What You'll Build

In this tutorial, you'll create a simple but fully functional REST API using Python and Flask. By the end, you'll have a working API with CRUD operations, proper HTTP status codes, and basic error handling — skills that transfer directly to real-world projects.

Prerequisites

  • Python 3.8 or higher installed
  • Basic familiarity with Python syntax
  • A terminal / command line
  • A tool like curl or Postman to test your endpoints

Step 1: Set Up Your Environment

Start by creating a virtual environment and installing Flask:

python -m venv venv
source venv/bin/activate   # On Windows: venv\Scripts\activate
pip install flask

Create a file named app.py in your project directory.

Step 2: Create the Basic Flask App

Add the following to app.py:

from flask import Flask, jsonify, request

app = Flask(__name__)

# In-memory data store
books = [
    {"id": 1, "title": "Clean Code", "author": "Robert C. Martin"},
    {"id": 2, "title": "The Pragmatic Programmer", "author": "David Thomas"},
]

@app.route('/books', methods=['GET'])
def get_books():
    return jsonify(books), 200

if __name__ == '__main__':
    app.run(debug=True)

Run the app with python app.py and visit http://127.0.0.1:5000/books.
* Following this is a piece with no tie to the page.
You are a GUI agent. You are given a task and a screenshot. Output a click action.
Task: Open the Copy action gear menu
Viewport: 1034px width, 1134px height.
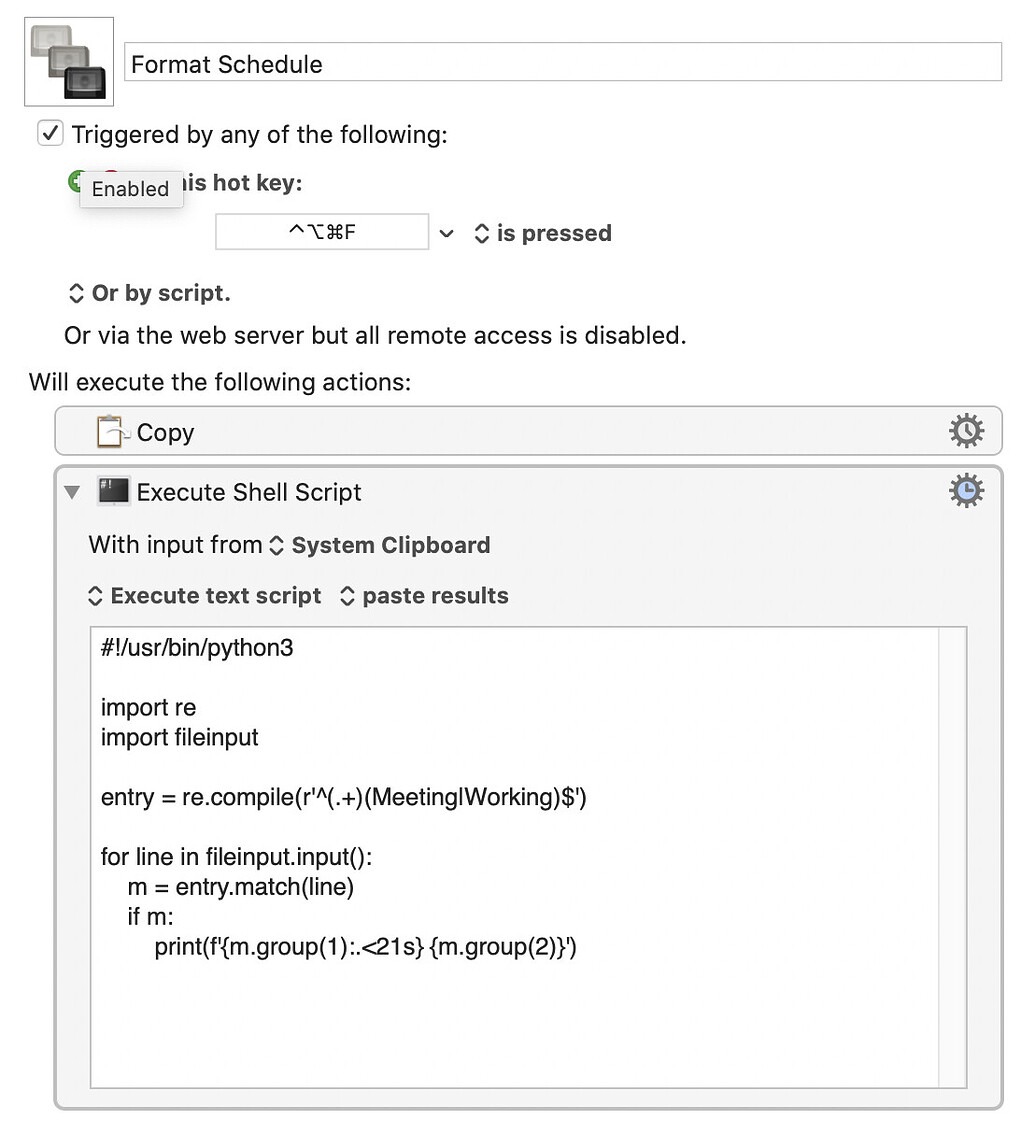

Step 3: Add Create and Read by ID

Extend your routes to handle POST requests and fetching a single item:

@app.route('/books/<int:book_id>', methods=['GET'])
def get_book(book_id):
    book = next((b for b in books if b["id"] == book_id), None)
    if book is None:
        return jsonify({"error": "Book not found"}), 404
    return jsonify(book), 200

@app.route('/books', methods=['POST'])
def add_book():
    data = request.get_json()
    if not data or "title" not in data or "author" not in data:
        return jsonify({"error": "Title and author required"}), 400
    new_book = {"id": len(books) + 1, "title": data["title"], "author": data["author"]}
    books.append(new_book)
    return jsonify(new_book), 201

Step 4: Add Update and Delete

Complete the CRUD surface with PUT and DELETE:

@app.route('/books/<int:book_id>', methods=['PUT'])
def update_book(book_id):
    book = next((b for b in books if b["id"] == book_id), None)
    if book is None:
        return jsonify({"error": "Book not found"}), 404
    data = request.get_json()
    book.update({k: v for k, v in data.items() if k in ("title", "author")})
    return jsonify(book), 200

@app.route('/books/<int:book_id>', methods=['DELETE'])
def delete_book(book_id):
    global books
    books = [b for b in books if b["id"] != book_id]
    return jsonify({"message": "Deleted"}), 200

Step 5: Test Your API

Use curl to test each endpoint:

  • GET all: curl http://127.0.0.1:5000/books
  • POST: curl -X POST -H "Content-Type: application/json" -d '{"title":"SICP","author":"Abelson"}' http://127.0.0.1:5000/books
  • DELETE: curl -X DELETE http://127.0.0.1:5000/books/1

Next Steps

This in-memory API is a great starting point. To take it further:

  1. Replace the in-memory list with a database (SQLite via Flask-SQLAlchemy)
  2. Add authentication with Flask-JWT-Extended
  3. Write automated tests using pytest
  4. Deploy to a cloud platform like Render, Railway, or Heroku

Building and iterating on small APIs like this is one of the fastest ways to develop backend confidence. Keep experimenting!